- TASK:
Print the items from the line with "Image resolution: width=745" to the line with "I will 112,77." word for word, and nothing else.

- MATERIALS PROVIDED:

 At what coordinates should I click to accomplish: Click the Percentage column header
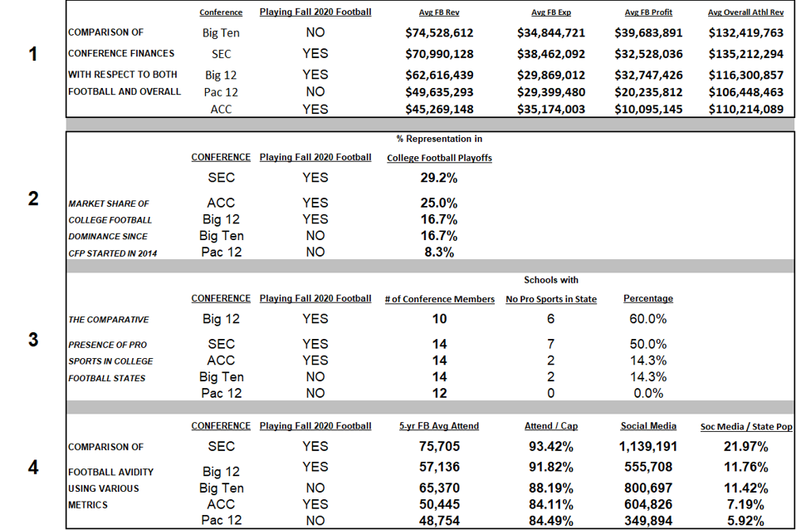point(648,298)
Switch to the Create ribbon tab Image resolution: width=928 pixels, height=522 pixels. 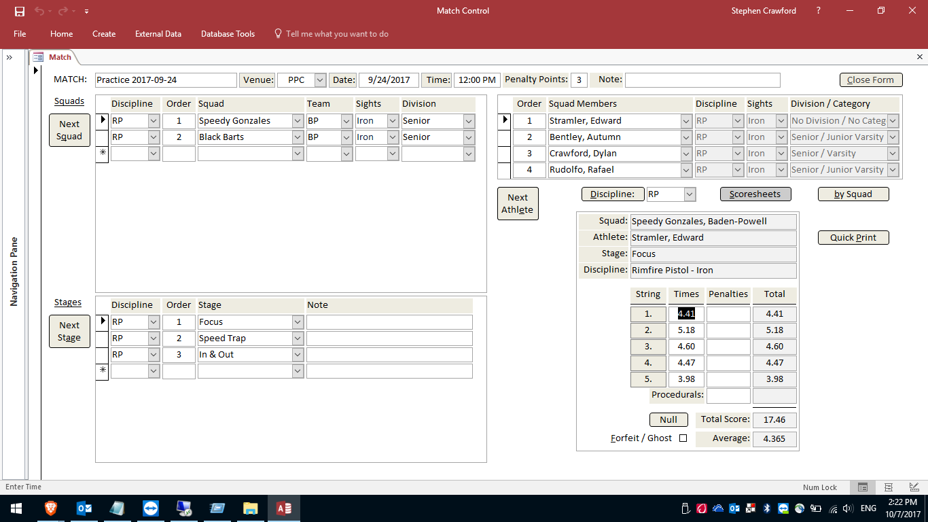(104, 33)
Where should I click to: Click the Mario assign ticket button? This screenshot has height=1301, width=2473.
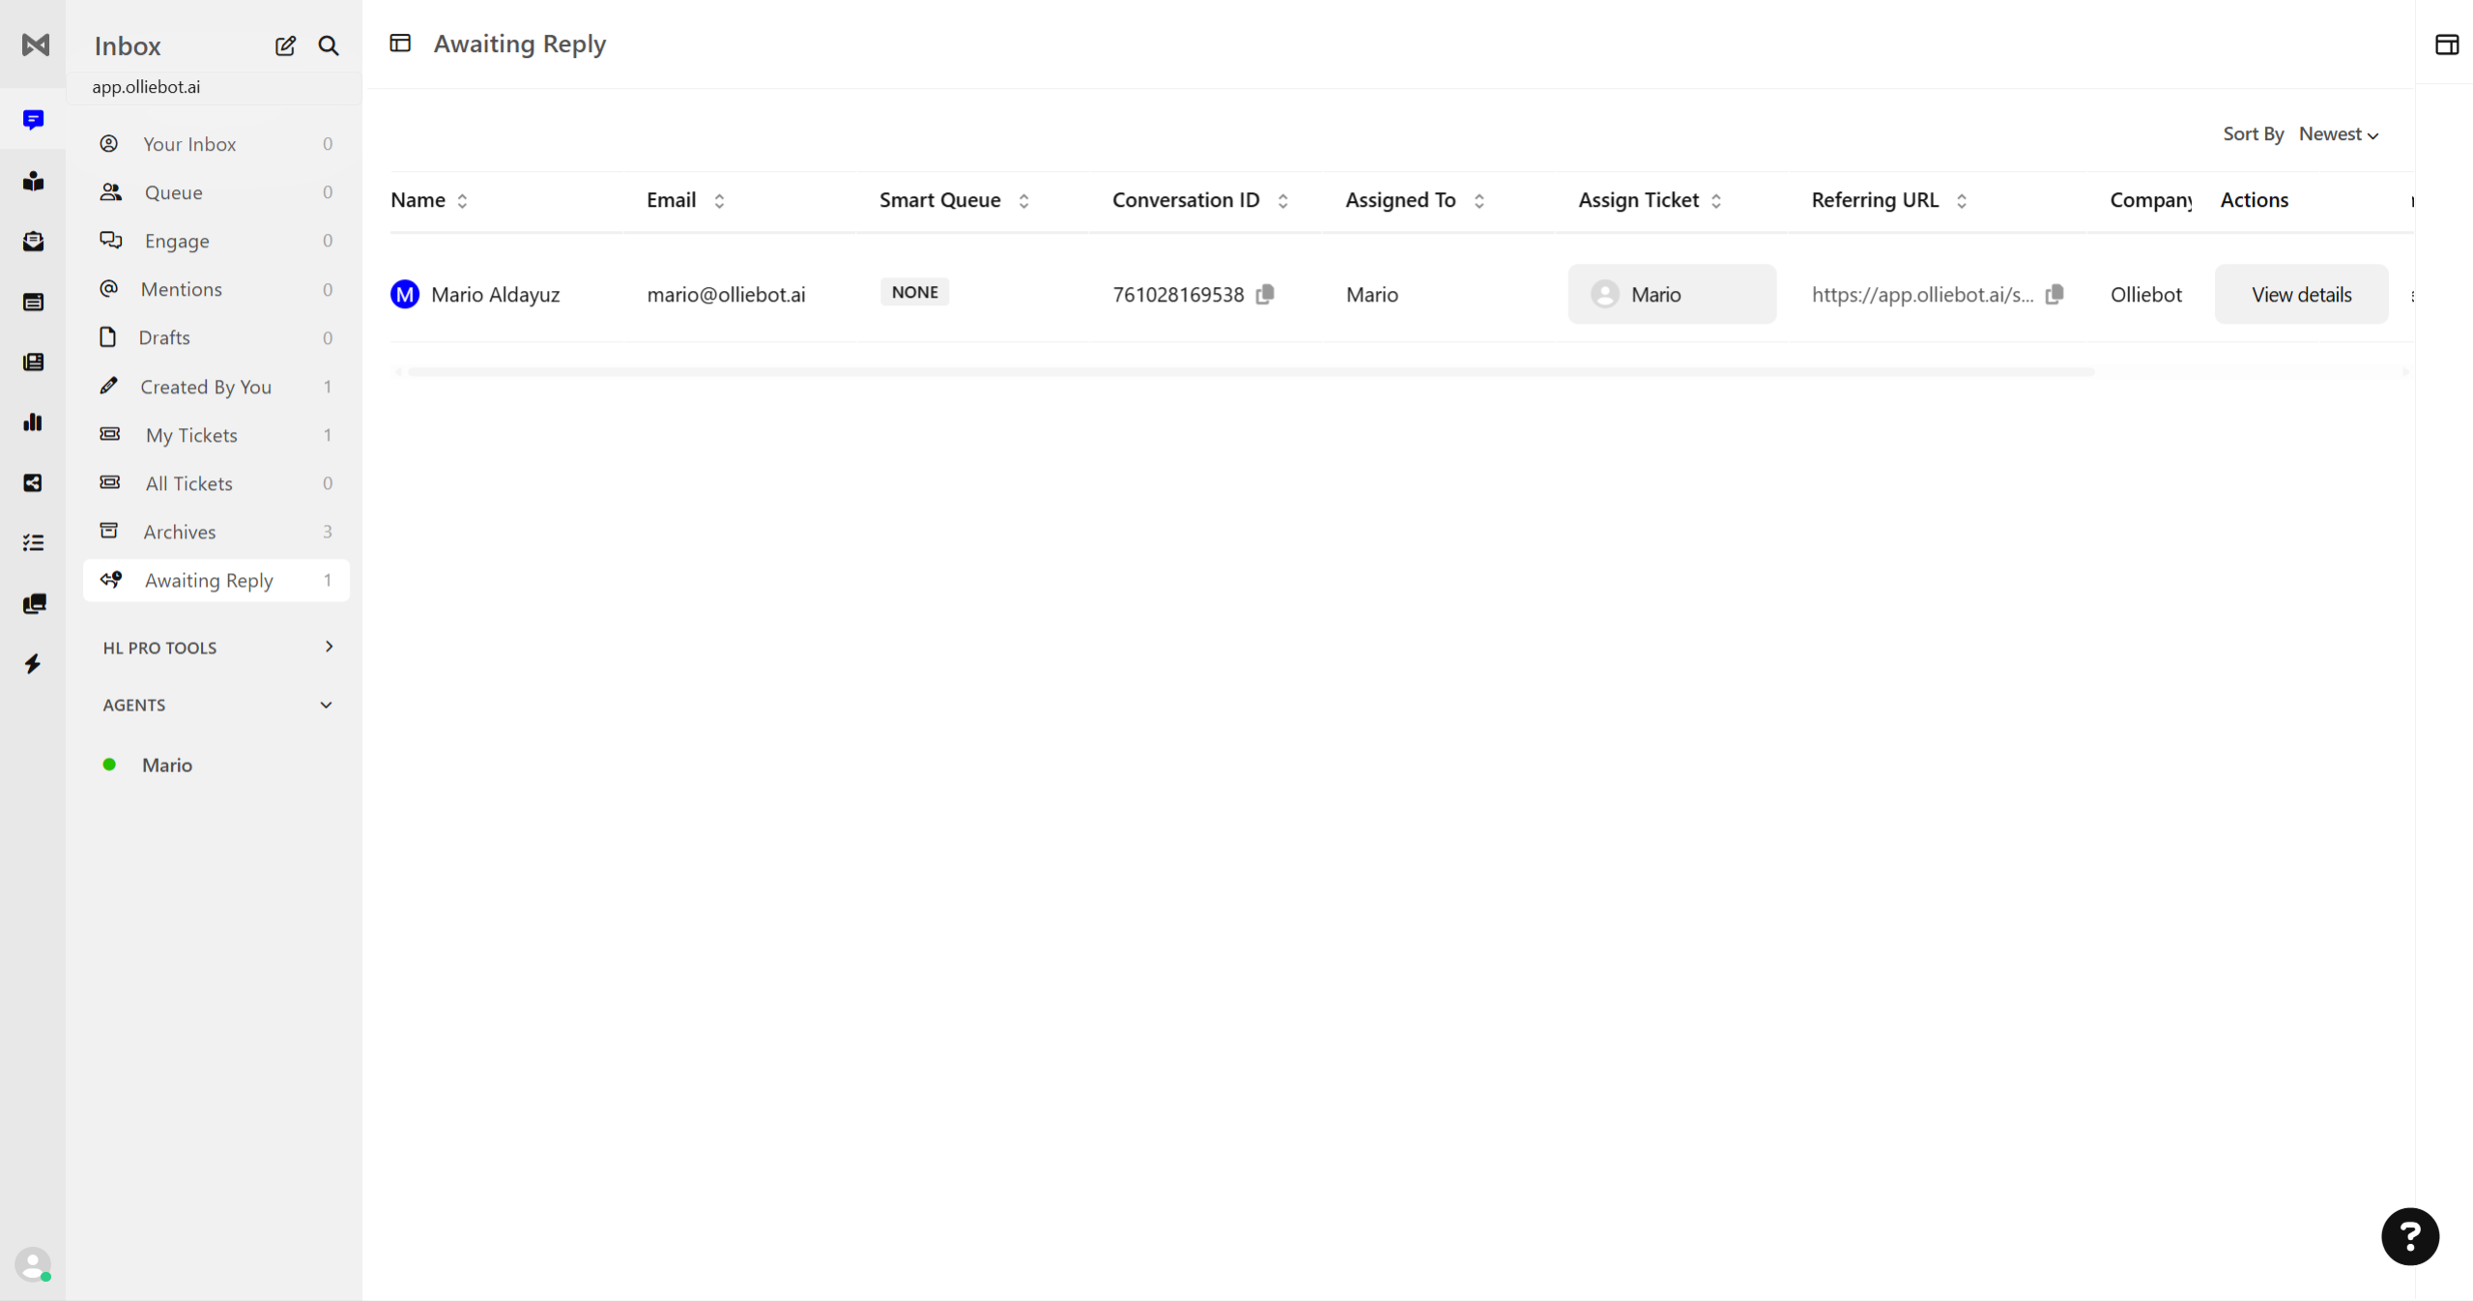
==
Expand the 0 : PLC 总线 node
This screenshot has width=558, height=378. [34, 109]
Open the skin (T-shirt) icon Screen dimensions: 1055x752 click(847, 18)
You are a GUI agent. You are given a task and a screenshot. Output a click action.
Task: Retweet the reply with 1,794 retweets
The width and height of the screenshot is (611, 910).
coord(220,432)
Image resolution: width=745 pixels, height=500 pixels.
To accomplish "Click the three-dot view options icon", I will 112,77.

- WORKED SOLUTION:
Image resolution: width=745 pixels, height=500 pixels.
To accomplish "Click the three-dot view options icon", I will 112,77.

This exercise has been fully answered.